Requirement
Reproduce every entry word for word.

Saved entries
____

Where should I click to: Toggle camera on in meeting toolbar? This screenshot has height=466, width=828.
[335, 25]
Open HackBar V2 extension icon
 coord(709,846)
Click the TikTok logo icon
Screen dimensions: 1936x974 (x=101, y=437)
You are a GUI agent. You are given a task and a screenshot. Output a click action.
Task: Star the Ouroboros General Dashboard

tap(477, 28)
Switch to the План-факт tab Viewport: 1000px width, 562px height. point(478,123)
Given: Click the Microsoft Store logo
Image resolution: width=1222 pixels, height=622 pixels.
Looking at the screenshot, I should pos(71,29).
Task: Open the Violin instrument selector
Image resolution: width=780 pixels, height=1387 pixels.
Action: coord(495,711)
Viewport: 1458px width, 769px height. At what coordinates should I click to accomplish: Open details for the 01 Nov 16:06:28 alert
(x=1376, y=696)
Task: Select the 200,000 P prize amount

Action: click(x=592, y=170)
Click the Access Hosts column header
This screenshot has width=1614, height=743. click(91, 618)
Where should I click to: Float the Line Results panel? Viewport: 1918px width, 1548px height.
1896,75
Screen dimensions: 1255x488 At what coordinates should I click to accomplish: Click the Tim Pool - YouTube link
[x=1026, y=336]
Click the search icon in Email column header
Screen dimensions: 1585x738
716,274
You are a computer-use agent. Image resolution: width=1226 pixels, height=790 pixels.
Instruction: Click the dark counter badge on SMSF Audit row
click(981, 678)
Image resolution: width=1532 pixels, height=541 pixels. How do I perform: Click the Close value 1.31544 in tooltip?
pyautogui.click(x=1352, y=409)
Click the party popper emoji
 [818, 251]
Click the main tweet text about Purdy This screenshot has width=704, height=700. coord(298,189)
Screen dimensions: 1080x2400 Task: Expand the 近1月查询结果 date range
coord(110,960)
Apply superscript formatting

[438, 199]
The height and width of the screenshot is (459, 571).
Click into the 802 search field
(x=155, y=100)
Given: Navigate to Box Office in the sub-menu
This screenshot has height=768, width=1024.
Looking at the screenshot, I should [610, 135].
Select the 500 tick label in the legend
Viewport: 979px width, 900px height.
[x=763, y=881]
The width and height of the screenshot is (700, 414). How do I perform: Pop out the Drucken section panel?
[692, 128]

____

Completed exercise
Where should I click to: Toggle camera on in meeting toolbar? This screenshot has height=466, width=828.
[335, 25]
Open HackBar V2 extension icon
 coord(709,846)
Click the TikTok logo icon
Screen dimensions: 1936x974 (x=101, y=437)
You are a GUI agent. You are given a task and a screenshot. Output a click action.
Task: Star the Ouroboros General Dashboard

tap(477, 28)
Switch to the План-факт tab Viewport: 1000px width, 562px height. point(478,123)
Given: Click the Microsoft Store logo
Image resolution: width=1222 pixels, height=622 pixels.
Looking at the screenshot, I should pos(71,29).
Task: Open the Violin instrument selector
Image resolution: width=780 pixels, height=1387 pixels.
Action: coord(495,711)
Viewport: 1458px width, 769px height. At what coordinates should I click to accomplish: Open details for the 01 Nov 16:06:28 alert
(x=1376, y=696)
Task: Select the 200,000 P prize amount

Action: click(x=592, y=170)
Click the Access Hosts column header
This screenshot has width=1614, height=743. click(91, 618)
Where should I click to: Float the Line Results panel? Viewport: 1918px width, 1548px height.
1896,75
Screen dimensions: 1255x488 At what coordinates should I click to accomplish: Click the Tim Pool - YouTube link
[x=1026, y=336]
Click the search icon in Email column header
Screen dimensions: 1585x738
716,274
You are a computer-use agent. Image resolution: width=1226 pixels, height=790 pixels.
Instruction: Click the dark counter badge on SMSF Audit row
click(981, 678)
Image resolution: width=1532 pixels, height=541 pixels. How do I perform: Click the Close value 1.31544 in tooltip?
pyautogui.click(x=1352, y=409)
Click the party popper emoji
 [818, 251]
Click the main tweet text about Purdy This screenshot has width=704, height=700. coord(298,189)
Screen dimensions: 1080x2400 Task: Expand the 近1月查询结果 date range
coord(110,960)
Apply superscript formatting

[438, 199]
The height and width of the screenshot is (459, 571).
Click into the 802 search field
(x=155, y=100)
Given: Navigate to Box Office in the sub-menu
This screenshot has height=768, width=1024.
Looking at the screenshot, I should [610, 135].
Select the 500 tick label in the legend
Viewport: 979px width, 900px height.
[x=763, y=881]
The width and height of the screenshot is (700, 414). How do I perform: Pop out the Drucken section panel?
[692, 128]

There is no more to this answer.